The acquisition of music startup Lala by Apple, the company that gave us the iPod, iPhone and the iTunes, is big news for those in the business of online music; the impact of the purchase though is likely to be felt by tens of millions worldwide.
Techcrunch did put the records straight; Apple did not buy the company for its users - a paltry 100,000 paid customers that have generated $10 million - but instead for its engineers who have a wealth of experience managing cloud-based music services.
Apple pertinently knows that sooner or later it would have to launch an online version of iTunes as it faces a raft of hungry competitors with Real's Rhapsody, MySpace Music and Spotify leading the pack of those willing to topple iTunes.
For Lala partners such as Facebook and Google, it might be well time to look elsewhere as Apple is very unlikely to carry forward any previously signed partnerships.
For Lala users, Apple might find it simpler to let the service live on as it is for the time being and later gradually extend (or can) the whole concept to iTunes.
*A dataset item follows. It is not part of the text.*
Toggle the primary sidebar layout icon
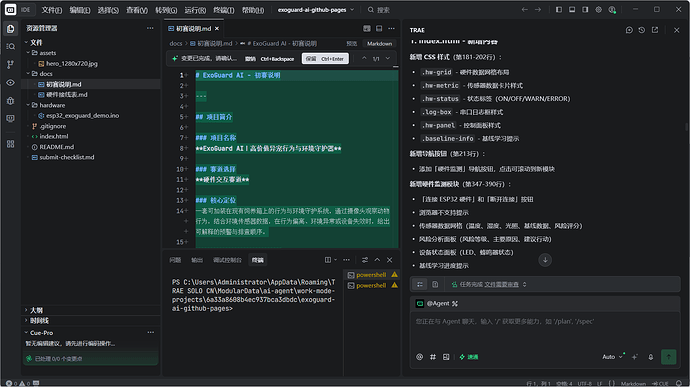The height and width of the screenshot is (387, 690). (558, 10)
The success (or failure) of Apple+Lala will depend on its abilities to convince the music labels that streaming is the future of music.
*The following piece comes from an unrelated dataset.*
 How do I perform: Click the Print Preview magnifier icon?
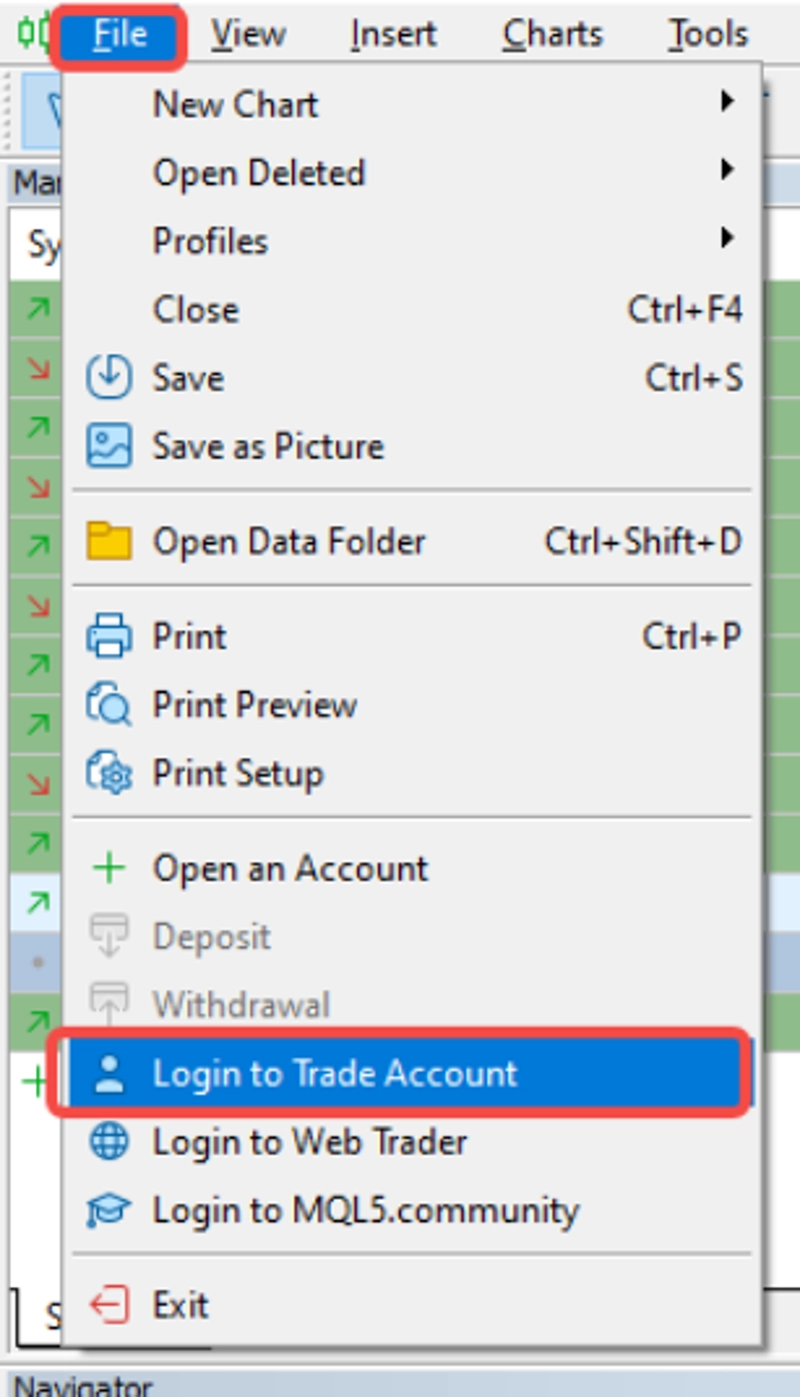coord(109,705)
PCWorld posits that Apple's acquisition of Lala could mean cheaper prices; that's something that's unlikely given the fact that even iTunes' single tracks tariff is more expensive than the rest of the competition. Streaming prices will certainly be cheaper than for iTunes but certainly not cheaper than say, Spotify.
It is certainly only the beginning and Lala's purchase is certainly to have an impact on iTunes in the medium term. We're interested to find out how the rest of the competition - from Pandora to Spotify - will react to the impending arrival of Apple in the streaming business.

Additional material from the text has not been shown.